Penyebaran virus corona baru di Indonesia semakin mengkhawatirkan. Bahkan dapat dikatakan, Indonesia terlambat untuk melakukan penanganan Covid-19.
Pada awal Mei, Indonesia melaporkan kuang dari 12.000 kasus Covid-19 dengan sekitar 865 kematian. Namun pada akhir Mei, angka tersebut berlipat ganda. Pada Sabtu (30/5), pemerintah melaporkan 25.773 kasus Covid-19 dengan 1.573 kematian.
Dalam sebuah artikel berjudul “‘It’s Too Late’: In Sprawling Indonesia, Coronavirus Surges”, New York Times (NYT) mengungkapkan kekhawatiran akan penyebaran virus corona baru di beberapa daerah di Indonesia, di antaranya adalah Maluku dan Surabaya.
Hingga artikel tersebut dirilis pada Kamis (28/5), jumlah kasus Covid-19 di Maluku sudah mencapai 1.340, sejak dilaporkan pertama kali pada pertangehan Maret.

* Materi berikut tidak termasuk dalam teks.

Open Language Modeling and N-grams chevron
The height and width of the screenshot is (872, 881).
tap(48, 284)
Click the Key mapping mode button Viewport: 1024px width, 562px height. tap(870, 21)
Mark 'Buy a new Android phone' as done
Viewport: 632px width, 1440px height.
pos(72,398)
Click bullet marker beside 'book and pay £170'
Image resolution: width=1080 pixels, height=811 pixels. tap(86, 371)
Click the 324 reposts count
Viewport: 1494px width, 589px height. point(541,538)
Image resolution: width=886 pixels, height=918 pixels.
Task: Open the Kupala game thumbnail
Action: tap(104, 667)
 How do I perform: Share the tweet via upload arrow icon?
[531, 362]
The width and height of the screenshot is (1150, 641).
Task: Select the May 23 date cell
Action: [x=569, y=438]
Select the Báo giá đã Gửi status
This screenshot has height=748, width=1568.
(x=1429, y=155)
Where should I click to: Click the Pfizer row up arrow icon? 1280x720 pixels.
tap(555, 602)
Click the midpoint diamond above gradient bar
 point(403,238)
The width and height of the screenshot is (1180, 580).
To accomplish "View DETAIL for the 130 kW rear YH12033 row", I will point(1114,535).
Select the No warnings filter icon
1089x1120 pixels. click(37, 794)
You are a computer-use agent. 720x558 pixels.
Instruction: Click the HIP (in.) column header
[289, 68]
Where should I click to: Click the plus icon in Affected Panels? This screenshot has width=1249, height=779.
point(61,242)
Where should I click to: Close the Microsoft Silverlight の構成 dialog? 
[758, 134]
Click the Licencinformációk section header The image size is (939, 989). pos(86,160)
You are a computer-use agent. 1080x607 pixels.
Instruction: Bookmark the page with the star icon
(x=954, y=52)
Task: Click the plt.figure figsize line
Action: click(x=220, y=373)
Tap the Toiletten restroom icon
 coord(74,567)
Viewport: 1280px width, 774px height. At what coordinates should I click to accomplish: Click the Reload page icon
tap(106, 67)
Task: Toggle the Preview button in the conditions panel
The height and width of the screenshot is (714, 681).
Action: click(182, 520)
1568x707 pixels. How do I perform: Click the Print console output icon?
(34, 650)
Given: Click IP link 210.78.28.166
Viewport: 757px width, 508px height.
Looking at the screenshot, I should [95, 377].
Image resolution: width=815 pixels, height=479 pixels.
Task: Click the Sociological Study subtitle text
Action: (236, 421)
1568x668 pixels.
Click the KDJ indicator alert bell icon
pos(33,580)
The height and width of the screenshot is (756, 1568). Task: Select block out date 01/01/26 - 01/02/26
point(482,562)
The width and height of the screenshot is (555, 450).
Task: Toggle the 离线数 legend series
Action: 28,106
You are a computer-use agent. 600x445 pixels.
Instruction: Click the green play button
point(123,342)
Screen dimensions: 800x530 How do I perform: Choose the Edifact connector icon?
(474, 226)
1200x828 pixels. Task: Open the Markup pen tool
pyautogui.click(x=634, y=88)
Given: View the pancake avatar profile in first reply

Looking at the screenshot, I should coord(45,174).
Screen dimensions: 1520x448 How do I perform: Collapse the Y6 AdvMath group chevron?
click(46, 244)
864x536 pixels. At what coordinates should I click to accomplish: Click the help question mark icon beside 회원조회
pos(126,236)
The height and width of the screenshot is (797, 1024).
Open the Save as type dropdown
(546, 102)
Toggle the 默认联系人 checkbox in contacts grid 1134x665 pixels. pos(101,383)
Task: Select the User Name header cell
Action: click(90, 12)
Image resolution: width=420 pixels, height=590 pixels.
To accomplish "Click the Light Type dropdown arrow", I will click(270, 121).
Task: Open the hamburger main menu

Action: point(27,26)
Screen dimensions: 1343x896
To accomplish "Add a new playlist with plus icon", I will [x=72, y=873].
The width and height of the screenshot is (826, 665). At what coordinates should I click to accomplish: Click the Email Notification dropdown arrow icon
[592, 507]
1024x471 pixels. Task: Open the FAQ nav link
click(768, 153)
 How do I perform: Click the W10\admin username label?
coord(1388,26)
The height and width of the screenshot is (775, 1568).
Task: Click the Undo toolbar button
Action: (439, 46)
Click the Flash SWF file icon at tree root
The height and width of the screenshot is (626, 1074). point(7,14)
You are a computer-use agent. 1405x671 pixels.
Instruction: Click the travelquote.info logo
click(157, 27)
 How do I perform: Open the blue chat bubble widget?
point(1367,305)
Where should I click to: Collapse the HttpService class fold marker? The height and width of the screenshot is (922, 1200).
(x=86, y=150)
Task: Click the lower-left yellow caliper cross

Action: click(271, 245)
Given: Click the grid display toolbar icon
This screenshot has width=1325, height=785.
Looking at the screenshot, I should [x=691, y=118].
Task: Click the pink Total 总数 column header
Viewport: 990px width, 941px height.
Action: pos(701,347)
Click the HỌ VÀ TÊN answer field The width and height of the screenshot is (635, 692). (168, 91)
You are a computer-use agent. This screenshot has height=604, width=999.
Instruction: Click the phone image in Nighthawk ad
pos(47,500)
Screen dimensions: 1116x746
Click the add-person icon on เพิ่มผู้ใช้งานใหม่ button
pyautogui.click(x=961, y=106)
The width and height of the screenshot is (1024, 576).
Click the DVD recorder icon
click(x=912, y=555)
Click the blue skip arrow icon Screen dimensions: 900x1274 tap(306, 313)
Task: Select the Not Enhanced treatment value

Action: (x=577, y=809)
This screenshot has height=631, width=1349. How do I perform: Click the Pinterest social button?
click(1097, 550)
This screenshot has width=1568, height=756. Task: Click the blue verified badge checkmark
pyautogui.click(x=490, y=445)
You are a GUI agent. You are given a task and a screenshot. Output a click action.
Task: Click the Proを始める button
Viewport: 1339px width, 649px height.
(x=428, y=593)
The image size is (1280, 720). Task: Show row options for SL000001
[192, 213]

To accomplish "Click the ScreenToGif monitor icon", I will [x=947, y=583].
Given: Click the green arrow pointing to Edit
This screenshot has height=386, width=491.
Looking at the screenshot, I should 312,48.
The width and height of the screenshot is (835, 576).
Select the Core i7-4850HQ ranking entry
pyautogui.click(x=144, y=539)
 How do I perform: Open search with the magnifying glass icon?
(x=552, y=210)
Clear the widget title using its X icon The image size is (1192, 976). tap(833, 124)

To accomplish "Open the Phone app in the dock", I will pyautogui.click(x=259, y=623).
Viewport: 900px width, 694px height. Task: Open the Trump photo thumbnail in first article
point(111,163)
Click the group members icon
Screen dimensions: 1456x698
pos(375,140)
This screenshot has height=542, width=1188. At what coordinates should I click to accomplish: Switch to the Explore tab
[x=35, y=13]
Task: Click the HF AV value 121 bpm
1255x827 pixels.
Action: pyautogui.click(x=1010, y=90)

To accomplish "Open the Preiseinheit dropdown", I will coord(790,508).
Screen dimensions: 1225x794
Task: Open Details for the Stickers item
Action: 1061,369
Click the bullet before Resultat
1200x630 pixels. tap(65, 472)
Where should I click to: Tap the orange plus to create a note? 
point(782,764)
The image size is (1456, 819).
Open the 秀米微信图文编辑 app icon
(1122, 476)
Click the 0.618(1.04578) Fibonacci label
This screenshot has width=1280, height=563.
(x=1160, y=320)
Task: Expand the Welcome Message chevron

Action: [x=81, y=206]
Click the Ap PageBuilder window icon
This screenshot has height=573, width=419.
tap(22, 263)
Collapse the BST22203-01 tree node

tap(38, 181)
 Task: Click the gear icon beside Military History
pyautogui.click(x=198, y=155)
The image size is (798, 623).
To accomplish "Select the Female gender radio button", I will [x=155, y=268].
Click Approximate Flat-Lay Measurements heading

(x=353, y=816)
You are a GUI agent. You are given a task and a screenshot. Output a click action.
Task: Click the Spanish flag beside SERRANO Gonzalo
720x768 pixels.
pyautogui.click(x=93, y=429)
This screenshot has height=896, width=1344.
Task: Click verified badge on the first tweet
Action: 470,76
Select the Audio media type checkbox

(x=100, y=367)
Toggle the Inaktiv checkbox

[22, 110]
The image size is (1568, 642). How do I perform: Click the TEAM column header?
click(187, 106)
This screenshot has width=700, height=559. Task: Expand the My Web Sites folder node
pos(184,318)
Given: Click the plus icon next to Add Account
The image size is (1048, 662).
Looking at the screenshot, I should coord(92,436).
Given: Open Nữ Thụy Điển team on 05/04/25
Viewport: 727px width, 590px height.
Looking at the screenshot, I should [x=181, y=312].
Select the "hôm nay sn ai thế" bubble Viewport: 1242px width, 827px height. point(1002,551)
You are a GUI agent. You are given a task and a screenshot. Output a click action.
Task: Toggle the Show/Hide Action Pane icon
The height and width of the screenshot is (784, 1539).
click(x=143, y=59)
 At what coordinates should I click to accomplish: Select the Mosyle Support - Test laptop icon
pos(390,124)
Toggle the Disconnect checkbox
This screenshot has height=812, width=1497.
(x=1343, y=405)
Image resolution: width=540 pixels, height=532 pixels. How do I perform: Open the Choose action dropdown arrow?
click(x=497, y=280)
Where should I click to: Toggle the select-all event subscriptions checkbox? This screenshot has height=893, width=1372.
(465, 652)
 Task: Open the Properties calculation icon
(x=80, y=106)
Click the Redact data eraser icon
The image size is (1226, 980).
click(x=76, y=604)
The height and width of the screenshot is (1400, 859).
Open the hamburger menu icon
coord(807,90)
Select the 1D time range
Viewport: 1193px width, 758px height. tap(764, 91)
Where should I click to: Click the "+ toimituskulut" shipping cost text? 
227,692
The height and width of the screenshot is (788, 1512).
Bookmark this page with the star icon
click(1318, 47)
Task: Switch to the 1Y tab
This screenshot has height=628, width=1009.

Sementara itu, Surabaya sendiri memiliki 4.313 kasus yang secara resmi dikonfirmasi pada hari yang sama.
Yang membuat miris adalah, dari hasil pengambilan sampel acak terhadap 11.555 orang di Surabaya pada pekan lalu, sebanyak 10 persen di antaranya dilaporkan memiliki antibodi untuk virus corona baru (SARS-CoV-2).
Namun dengan angka-angka yang mengkhawatirkan tersebut, pemerintah sudah memperkenalkan relaksasi, pelonggaran pembatasan sosial demi menyelamatkan ekonomi.
“Jika orang tidak makan dan mereka sakit, itu akan lebih buruk,” dalih Presiden Joko Widodo dalam sebuah briefing media.
Dengan new normal atau yang saat ini diperkenalkan dengan Adaptasi Kehidupan Baru (AKB), para pakar kesehatan masyarakat khawatir sistem perawatan kesehatan Indonesia yang tidak sekuat Amerika Serikat dan Eropa akan runtuh.
Yang lebih buruk, lebih dari setengah kematian akibat Covid-19 di Indonesia justru dialami oleh kelompok usia di bawah 60 tahun. Sedangkan di AS, kematian lebih besar dialami oleh para lansia. Itu berarti, rumah sakit Indonesia belum mampu memberikan “perawatan penyelamatan hidup” yang cukup.
Seiring dengan usainya bulan Ramadhan dan dilakukannya relaksasi, para ahli epidemologi memperkirakan, Indonesia akan mengalami lonjakan kasus pada bulan depan, yaitu Juni.
“Bencana masih akan datang,” ujar ahli epidemiologi Universitas Indonesia, Pandu Riono.
“Bahkan setelah berbulan-bulan, kita masih memiliki pemimpin yang percaya pada keajaiban daripada ilmu pengetahuan. Kita masih akan memiliki kebijakan yang mengerikan,” tambahnya.
Sebagai negara dengan populasi terbesar keempat di dunia, Indonesia ternyata memiliki tingkat pengujian yang terburuk di antara 40 negara yang paling terpengaruh oleh virus.
Hanya 967 tes yang dilakukan untuk setiap 1 juta orang di Indonesia. Sementara AS memiliki 46.951 tes untuk setiap 1 juta orangnya.
Orang Tanpa Gejala (OTG) juga menjadi kasus yang cukup sering terjadi dan sangat berisiko tinggi. Tanpa mereka sadari, mereka sudah menyebarkan virus kepada orang lain, termasuk yang berasal dari kelompok rentan.
Jika kilas balik, Indonesia baru melaporkan kasus Covid-19 pertamanya pada awal Maret. Sementara Malaysia dan Singapura sudah melaporkan kasus pertama pada akhir Januari.
Dalam rentang waktu tersebut, beberapa rumah sakit, terutama di Jawa, sudah mencatatkan kasus pneumonia dengan gejala yang mirip dengan Covid-19. Namun pemerintah terus menolak.
Pada akhirnya, Indonesia sudah terlambat untuk bisa mengendalikan penyebaran virus. Seharusnya, pemerintah Indonesia sejak awal tidak mempersepsikan diri “kebal” terhadap virus corona.